### What is asked
Rewrite the rows below, putting "Where do I click to" in place of every "Where should I click to" and leaving everything else as it is.

___ Supplied data ___

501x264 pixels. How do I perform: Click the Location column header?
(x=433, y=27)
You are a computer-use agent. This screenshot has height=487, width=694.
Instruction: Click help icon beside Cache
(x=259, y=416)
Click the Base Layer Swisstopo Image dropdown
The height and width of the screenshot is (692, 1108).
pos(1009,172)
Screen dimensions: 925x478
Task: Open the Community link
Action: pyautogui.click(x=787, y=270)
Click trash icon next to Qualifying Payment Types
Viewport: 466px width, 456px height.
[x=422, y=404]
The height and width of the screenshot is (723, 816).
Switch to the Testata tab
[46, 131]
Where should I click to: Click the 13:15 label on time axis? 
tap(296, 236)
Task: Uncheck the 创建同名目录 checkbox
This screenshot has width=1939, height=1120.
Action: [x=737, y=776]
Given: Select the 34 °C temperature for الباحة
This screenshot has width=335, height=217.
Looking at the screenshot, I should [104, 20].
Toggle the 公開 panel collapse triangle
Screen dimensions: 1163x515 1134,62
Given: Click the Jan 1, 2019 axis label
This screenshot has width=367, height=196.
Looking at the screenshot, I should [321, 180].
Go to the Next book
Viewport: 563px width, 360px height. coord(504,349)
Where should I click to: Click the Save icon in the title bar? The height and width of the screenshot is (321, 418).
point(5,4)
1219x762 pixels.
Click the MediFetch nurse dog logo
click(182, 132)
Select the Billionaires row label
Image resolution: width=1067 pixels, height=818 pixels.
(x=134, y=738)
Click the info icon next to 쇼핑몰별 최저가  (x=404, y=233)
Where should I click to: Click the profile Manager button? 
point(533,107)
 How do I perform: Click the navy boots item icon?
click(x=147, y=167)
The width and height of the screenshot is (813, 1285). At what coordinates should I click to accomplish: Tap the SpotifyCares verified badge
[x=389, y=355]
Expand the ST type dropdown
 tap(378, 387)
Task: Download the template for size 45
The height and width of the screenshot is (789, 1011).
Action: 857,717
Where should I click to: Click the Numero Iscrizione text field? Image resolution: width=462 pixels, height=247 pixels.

___

### Complete output
501x264 pixels. How do I perform: Click the Location column header?
(x=433, y=27)
You are a computer-use agent. This screenshot has height=487, width=694.
Instruction: Click help icon beside Cache
(x=259, y=416)
Click the Base Layer Swisstopo Image dropdown
The height and width of the screenshot is (692, 1108).
pos(1009,172)
Screen dimensions: 925x478
Task: Open the Community link
Action: pyautogui.click(x=787, y=270)
Click trash icon next to Qualifying Payment Types
Viewport: 466px width, 456px height.
[x=422, y=404]
The height and width of the screenshot is (723, 816).
Switch to the Testata tab
[46, 131]
Where do I click to: Click the 13:15 label on time axis? 
tap(296, 236)
Task: Uncheck the 创建同名目录 checkbox
This screenshot has width=1939, height=1120.
Action: [x=737, y=776]
Given: Select the 34 °C temperature for الباحة
This screenshot has width=335, height=217.
Looking at the screenshot, I should [104, 20].
Toggle the 公開 panel collapse triangle
Screen dimensions: 1163x515 1134,62
Given: Click the Jan 1, 2019 axis label
This screenshot has width=367, height=196.
Looking at the screenshot, I should [321, 180].
Go to the Next book
Viewport: 563px width, 360px height. coord(504,349)
Where do I click to: Click the Save icon in the title bar? The height and width of the screenshot is (321, 418).
point(5,4)
1219x762 pixels.
Click the MediFetch nurse dog logo
click(182, 132)
Select the Billionaires row label
Image resolution: width=1067 pixels, height=818 pixels.
(x=134, y=738)
Click the info icon next to 쇼핑몰별 최저가  (x=404, y=233)
Where do I click to: Click the profile Manager button? 
point(533,107)
 How do I perform: Click the navy boots item icon?
click(x=147, y=167)
The width and height of the screenshot is (813, 1285). At what coordinates should I click to accomplish: Tap the SpotifyCares verified badge
[x=389, y=355]
Expand the ST type dropdown
 tap(378, 387)
Task: Download the template for size 45
The height and width of the screenshot is (789, 1011).
Action: 857,717
Where do I click to: Click the Numero Iscrizione text field? Image resolution: width=462 pixels, height=247 pixels.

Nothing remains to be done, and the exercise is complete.